Oslo Børs has agreed the acquisition of Nordic-focused market Burgundy, providing further evidence of an increasingly challenging environment for alternative venues in Europe.
The Norwegian exchange – the only Scandinavian stock market that isn’t owned by Nasdaq OMX – said it plans to continue the development of Burgundy’s business, such as through the listing of exchange-traded funds, structured notes and warrants.
Burgundy was set up by a consortium of 14 Nordic financial institutions and launched in May 2009. It offers trading in over 1,000 Swedish, Norwegian, Finnish and Danish shares, as well as warrants, exchange-traded funds and certificates.
Oslo Børs will retain Burgundy CEO Olof Neiglick and plans to set up a customer-based advisory board in Sweden, the venue’s most successful market. Last month, Burgundy traded 3.3% of Swedish blue chips.
Burgundy, which has 34 trading members, will also switch to the London Stock Exchange’s Millennium Exchange trading platform next year from its current system supplied by Swedish technology vendor Cinnober. Oslo Børs is planning its own migration to Millennium Exchange next month.
While admitting low levels of equity trading contributed to Burgundy’s decision to sell, Neiglick said teaming up with an established domestic exchange would let the firm pursue its next phase of growth.
“Low trading volumes were a factor, but the strategic element is also a major part of this deal,” he told theTRADEnews.com. “By switching to Millennium, we will have a shared technology infrastructure with exchanges in Oslo, London and Milan, which automatically puts us on the radar of over 400 brokers in Europe and beyond.”
Neiglick added Burgundy was planning to offer corporate bonds on its platform after the deal is finalised, revealing he was already in talks with a few Swedish companies over a potential listing.
Since launching in 2009, Burgundy has built up a 2.3% share of trading across Swedish, Finnish, Danish and Norwegian stocks, according to September market share figures from Thomson Reuters. The largest multilateral trading facility (MTF) for Nordic stocks last month was BATS Chi-X Europe’s CXE order book, which garnered an 18.3% share.
The sale of Burgundy marks the further consolidation of alternative venues in Europe following the purchase of Chi-X Europe by BATS Global Markets last year, the acquisition of Turquoise by the London Stock Exchange in 2010 and the closure of Nasdaq OMX Europe, also in 2010.

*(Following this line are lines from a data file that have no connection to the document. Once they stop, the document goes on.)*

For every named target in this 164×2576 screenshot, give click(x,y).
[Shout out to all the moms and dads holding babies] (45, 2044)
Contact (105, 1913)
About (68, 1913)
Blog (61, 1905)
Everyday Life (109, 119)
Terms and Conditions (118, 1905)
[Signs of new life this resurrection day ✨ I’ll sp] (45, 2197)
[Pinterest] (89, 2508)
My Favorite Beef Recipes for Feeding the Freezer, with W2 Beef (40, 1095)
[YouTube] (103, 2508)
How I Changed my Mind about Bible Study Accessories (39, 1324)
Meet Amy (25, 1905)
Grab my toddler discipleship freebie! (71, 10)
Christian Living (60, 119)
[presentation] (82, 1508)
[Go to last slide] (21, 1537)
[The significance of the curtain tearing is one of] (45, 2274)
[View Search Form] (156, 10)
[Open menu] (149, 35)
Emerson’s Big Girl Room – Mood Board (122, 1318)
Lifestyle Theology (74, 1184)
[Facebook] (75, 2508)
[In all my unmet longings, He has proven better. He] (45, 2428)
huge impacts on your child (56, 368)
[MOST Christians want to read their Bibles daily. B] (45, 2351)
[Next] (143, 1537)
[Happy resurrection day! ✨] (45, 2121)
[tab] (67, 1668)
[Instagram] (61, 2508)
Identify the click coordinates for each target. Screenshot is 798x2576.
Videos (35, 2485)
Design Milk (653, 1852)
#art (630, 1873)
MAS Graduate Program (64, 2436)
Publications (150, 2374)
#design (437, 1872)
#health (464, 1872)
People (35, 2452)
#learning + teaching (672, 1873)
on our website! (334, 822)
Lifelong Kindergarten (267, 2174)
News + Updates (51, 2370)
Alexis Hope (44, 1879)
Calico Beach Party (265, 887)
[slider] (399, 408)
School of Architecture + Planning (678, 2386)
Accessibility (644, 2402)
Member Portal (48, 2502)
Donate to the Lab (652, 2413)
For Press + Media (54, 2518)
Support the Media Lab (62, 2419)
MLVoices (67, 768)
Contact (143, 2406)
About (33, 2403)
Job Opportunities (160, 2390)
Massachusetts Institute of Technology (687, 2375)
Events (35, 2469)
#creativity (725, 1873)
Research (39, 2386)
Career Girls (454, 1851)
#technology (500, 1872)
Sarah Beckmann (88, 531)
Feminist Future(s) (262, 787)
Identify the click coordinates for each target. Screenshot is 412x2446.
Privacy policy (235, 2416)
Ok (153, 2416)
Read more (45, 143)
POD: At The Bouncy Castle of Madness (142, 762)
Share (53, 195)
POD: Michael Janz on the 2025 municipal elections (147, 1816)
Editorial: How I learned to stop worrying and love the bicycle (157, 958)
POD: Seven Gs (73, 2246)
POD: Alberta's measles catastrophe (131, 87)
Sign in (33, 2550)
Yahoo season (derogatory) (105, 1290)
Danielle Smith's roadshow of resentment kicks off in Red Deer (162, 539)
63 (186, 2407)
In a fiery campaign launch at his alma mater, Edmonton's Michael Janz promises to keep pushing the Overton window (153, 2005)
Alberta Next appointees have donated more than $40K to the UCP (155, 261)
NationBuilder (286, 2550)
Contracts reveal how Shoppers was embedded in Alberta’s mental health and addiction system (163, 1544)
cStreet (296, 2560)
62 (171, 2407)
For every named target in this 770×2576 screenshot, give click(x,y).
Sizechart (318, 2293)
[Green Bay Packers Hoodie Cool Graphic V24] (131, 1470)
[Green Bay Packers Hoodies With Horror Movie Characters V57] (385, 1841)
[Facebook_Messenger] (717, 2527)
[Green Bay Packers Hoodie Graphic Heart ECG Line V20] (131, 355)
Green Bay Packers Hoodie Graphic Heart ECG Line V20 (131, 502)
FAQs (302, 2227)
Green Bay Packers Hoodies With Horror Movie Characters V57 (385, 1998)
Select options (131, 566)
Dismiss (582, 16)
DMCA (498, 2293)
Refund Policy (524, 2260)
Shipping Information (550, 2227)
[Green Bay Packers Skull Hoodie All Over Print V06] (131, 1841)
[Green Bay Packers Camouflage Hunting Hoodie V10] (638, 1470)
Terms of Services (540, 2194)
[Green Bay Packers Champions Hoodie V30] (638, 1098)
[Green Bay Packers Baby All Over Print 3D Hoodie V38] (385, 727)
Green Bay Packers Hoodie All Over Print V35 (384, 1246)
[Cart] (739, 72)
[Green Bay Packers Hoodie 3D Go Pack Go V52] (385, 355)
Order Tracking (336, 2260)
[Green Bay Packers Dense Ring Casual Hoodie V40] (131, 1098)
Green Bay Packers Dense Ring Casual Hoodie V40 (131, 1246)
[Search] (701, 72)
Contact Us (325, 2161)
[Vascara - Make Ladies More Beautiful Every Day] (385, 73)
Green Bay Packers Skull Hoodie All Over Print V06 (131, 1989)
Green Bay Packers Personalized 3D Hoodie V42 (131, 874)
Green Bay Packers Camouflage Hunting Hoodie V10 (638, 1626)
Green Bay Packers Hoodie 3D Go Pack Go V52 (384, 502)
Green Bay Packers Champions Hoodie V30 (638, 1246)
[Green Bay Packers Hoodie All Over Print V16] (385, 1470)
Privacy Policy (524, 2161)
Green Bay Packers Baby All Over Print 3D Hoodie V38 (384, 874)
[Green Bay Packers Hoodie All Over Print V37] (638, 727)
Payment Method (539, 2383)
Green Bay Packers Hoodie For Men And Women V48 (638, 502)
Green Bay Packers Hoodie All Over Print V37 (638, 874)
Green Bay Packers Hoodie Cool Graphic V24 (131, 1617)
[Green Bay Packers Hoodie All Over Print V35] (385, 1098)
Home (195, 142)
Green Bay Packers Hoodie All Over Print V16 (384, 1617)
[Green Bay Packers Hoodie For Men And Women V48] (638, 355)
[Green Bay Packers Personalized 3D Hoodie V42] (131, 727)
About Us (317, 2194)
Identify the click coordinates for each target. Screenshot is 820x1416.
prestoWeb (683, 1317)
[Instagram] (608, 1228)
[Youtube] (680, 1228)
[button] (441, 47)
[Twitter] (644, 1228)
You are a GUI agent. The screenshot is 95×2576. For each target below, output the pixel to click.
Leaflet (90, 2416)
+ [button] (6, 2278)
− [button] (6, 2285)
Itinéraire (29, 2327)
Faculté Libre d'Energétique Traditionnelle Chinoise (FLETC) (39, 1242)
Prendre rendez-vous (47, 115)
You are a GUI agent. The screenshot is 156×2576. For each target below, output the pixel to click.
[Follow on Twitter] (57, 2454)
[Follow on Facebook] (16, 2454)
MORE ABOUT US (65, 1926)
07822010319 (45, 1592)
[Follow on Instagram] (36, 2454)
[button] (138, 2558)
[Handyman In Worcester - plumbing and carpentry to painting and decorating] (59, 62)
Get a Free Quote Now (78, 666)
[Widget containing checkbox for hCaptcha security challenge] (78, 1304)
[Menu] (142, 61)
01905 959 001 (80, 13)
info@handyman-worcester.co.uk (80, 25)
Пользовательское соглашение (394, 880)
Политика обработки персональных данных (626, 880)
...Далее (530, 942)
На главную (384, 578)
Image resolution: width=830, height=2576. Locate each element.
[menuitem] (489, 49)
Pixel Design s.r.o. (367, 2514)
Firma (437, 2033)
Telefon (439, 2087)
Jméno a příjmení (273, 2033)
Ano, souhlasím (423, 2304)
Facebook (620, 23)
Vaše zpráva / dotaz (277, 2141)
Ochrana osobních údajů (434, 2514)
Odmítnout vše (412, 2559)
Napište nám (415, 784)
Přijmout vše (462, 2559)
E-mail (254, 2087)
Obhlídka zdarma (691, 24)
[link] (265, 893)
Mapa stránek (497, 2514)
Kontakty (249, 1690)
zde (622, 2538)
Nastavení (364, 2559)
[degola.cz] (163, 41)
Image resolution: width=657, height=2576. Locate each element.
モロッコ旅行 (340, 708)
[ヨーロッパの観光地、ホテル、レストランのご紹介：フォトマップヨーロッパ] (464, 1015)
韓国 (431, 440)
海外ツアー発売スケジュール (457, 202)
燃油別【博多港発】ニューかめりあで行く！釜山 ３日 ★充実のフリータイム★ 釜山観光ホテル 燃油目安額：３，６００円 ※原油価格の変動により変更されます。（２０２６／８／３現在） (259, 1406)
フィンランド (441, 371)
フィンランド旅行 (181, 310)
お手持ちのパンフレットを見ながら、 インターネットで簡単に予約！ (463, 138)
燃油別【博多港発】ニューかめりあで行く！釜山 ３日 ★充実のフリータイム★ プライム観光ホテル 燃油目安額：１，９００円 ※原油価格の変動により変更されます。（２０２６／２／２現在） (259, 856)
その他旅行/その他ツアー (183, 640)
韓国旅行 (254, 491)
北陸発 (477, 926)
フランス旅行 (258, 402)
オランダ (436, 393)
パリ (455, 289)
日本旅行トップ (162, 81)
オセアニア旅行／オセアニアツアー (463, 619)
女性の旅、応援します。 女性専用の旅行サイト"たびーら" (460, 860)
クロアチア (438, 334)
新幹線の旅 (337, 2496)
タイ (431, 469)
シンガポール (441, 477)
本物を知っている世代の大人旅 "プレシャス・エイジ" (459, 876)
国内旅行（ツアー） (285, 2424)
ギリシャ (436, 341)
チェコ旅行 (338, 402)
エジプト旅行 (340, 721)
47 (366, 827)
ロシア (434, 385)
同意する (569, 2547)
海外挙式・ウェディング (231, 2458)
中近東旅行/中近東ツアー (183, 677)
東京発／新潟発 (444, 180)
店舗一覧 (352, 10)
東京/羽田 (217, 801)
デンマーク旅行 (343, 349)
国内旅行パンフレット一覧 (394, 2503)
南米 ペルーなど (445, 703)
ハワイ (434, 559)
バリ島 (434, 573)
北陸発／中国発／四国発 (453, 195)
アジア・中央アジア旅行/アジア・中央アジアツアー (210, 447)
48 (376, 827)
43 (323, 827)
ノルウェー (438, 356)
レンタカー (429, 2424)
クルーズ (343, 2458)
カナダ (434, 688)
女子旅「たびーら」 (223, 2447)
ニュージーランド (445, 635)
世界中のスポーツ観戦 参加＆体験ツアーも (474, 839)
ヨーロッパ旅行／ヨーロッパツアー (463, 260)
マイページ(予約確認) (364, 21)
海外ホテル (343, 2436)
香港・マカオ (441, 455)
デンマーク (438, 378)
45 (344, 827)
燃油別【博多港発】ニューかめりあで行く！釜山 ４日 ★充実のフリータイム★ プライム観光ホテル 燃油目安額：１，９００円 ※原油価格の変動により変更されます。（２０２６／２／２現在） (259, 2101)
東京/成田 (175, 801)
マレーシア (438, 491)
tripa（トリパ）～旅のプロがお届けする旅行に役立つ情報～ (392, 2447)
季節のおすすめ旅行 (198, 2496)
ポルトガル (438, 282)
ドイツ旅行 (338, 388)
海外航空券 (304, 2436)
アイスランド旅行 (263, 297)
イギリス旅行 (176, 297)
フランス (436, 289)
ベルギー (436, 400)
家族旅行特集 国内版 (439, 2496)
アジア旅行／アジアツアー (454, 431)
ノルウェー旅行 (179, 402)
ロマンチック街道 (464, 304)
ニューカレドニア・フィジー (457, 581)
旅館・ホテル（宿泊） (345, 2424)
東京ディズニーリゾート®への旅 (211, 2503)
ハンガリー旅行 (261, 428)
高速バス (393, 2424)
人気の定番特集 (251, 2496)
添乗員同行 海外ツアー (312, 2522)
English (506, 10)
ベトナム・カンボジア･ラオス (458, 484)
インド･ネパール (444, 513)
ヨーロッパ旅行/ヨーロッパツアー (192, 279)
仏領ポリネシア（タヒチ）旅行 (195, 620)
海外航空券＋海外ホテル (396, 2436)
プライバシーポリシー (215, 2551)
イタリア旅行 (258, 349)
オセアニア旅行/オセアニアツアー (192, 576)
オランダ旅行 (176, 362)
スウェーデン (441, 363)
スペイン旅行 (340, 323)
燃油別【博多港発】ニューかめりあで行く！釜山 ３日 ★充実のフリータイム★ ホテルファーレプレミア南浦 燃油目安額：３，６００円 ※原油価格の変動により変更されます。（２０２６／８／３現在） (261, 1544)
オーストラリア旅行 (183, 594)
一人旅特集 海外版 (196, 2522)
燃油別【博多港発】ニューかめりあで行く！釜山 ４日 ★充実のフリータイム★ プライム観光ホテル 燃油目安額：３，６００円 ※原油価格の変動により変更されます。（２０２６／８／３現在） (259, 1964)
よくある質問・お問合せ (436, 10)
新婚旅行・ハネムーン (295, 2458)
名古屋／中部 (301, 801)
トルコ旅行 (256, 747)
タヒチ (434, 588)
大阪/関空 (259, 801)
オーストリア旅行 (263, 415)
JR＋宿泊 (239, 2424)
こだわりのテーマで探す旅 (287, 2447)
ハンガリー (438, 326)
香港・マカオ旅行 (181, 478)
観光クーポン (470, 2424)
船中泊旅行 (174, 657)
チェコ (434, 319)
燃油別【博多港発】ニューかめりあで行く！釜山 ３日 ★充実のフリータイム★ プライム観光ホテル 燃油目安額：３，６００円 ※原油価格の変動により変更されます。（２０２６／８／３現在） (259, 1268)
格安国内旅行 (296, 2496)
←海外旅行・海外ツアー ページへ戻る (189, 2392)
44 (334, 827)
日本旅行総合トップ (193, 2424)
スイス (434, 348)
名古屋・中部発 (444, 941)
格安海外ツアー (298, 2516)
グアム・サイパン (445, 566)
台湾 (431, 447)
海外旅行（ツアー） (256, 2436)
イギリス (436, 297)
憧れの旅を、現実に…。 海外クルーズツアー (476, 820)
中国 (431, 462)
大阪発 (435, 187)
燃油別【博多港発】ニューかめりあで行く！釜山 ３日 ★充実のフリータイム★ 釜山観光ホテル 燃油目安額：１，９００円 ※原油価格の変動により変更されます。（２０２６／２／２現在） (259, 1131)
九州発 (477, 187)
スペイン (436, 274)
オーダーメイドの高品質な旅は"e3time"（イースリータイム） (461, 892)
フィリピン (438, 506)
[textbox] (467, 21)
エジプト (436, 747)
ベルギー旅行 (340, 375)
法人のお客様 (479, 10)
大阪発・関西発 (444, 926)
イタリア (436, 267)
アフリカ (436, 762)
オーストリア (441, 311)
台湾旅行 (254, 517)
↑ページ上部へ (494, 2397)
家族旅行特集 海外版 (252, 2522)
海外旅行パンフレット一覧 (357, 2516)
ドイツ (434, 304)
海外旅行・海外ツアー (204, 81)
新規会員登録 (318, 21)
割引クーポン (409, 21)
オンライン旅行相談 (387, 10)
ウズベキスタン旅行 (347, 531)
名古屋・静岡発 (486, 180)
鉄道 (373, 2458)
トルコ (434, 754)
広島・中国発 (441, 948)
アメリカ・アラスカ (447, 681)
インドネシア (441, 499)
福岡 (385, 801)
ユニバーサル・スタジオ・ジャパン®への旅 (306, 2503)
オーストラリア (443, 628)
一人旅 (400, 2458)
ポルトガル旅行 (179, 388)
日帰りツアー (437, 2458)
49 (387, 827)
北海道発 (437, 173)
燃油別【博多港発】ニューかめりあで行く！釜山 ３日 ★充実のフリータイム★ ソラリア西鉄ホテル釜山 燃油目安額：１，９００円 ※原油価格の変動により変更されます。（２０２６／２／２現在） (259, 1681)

“The Burgundy situation is another episode in the reconsolidation of European market structure driven by the need to rationalise costs,” said Christian Bower, commercial director at multilateral trading facility Quote MTF, adding the deal was a sign of how desperate the environment had become for alternative venues in Europe. “Many of the current venues are simply uneconomical and are being kept alive for positioning and political reasons. In many instances, this is performed by traditional exchanges to give the illusion of competition.”
According to Alasdair Haynes, CEO of Aquis, an MTF aiming for a Q2 2013 launch, the sale of Burgundy only reinforces the view that European equity trading is becoming a duopoly between domestic exchanges and BATS Chi-X Europe.
“To succeed, alternative trading venues need to be pan-European and offer something different,” he said. “Volumes are too low to sustain an alternative niche geographical market in Europe right now.”
According to Thomson Reuters data, a combination of BATS Chi-X Europe and domestic markets accounted for over 85% of European equity trading in September.
Bower agreed, adding a renewed push for competition in European equity trading was vital.
“One need look no further than the central and eastern European region where brokers are suffering from the huge costs of transacting business on incumbent exchanges,” he said.
Bower said Quote MTF, which traded 0.05% of European equities last month, diversified its revenues by running trading technology platforms for third-parties and that Quote MTF expects to break even by Q1 2013.